Analyst Recommendations:
- 3M Company: Deutsche Bank downgrades to hold from buy and reduces the target price from USD 199 to USD 178.
- Allison Transmission Holdings, Inc.: Raymond James upgrades to strong buy from outperform with a price target raised from USD 105 to USD 110.
- Boston Scientific Corporation: Nephron Research LLC downgrades to hold from buy and reduces the target price from USD 120 to USD 105.
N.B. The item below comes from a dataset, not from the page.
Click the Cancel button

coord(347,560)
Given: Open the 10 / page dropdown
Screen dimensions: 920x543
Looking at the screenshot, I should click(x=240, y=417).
- Devon Energy Corporation: JP Morgan upgrades to overweight from neutral and reduces the target price from USD 49 to USD 44.
- Exxon Mobil Corporation: BNP Paribas upgrades to neutral from underperform with a price target raised from USD 105 to USD 114.
- Five Below, Inc.: Truist Securities upgrades to buy from hold and raises the target price from USD 179 to USD 216.
- Generac Holdings, Inc.: JP Morgan upgrades to overweight from neutral with a target price of USD 200.
- General Motors Company: Morgan Stanley upgrades to overweight from equalwt with a price target raised from USD 54 to USD 90.
- Incyte Corporation: Mizuho Securities upgrades to outperform from neutral with a price target raised from USD 90 to USD 121.
- Inspire Medical Systems, Inc.: Oppenheimer upgrades to outperform from market perform with a target price of USD 175.
- Jefferies Financial Group Inc.: Morgan Stanley upgrades to overweight from equalwt and raises the target price from USD 74 to USD 78.
- Marvell Technology Group Ltd: Benchmark Co., LLC downgrades to hold from buy.
- Mastercard, Inc.: HSBC upgrades to buy from hold and raises the target price from USD 598 to USD 633.
- Medtronic Plc: Nephron Research LLC upgrades to buy from hold and raises the target price from USD 100 to USD 120.
- Netflix, Inc.: Rosenblatt Securities Inc. downgrades to neutral from buy and reduces the target price from USD 152 to USD 105.
- Occidental Petroleum Corporation: JP Morgan downgrades to underweight from neutral and reduces the target price from USD 51 to USD 44.
- Oklo Inc.: Seaport Global upgrades to buy from neutral with a target price of USD 150.
- Pinterest, Inc.: Wedbush downgrades to neutral from outperform and reduces the target price from USD 34 to USD 30.
- Rivian Automotive, Inc.: Morgan Stanley downgrades to underweight from market weight with a target price of USD 12.
- Tesla, Inc.: Morgan Stanley downgrades to market weight from overweight and raises the target price from USD 410 to USD 425.
- Thermo Fisher Scientific, Inc.: KeyBanc Capital Markets upgrades to overweight from sector weight with a target price of USD 750.
- Ulta Beauty, Inc.: TD Cowen upgrades to buy from hold and raises the target price from USD 600 to USD 725.
- W. P. Carey Inc.: RBC Capital downgrades to sector perform from outperform with a target price of USD 69.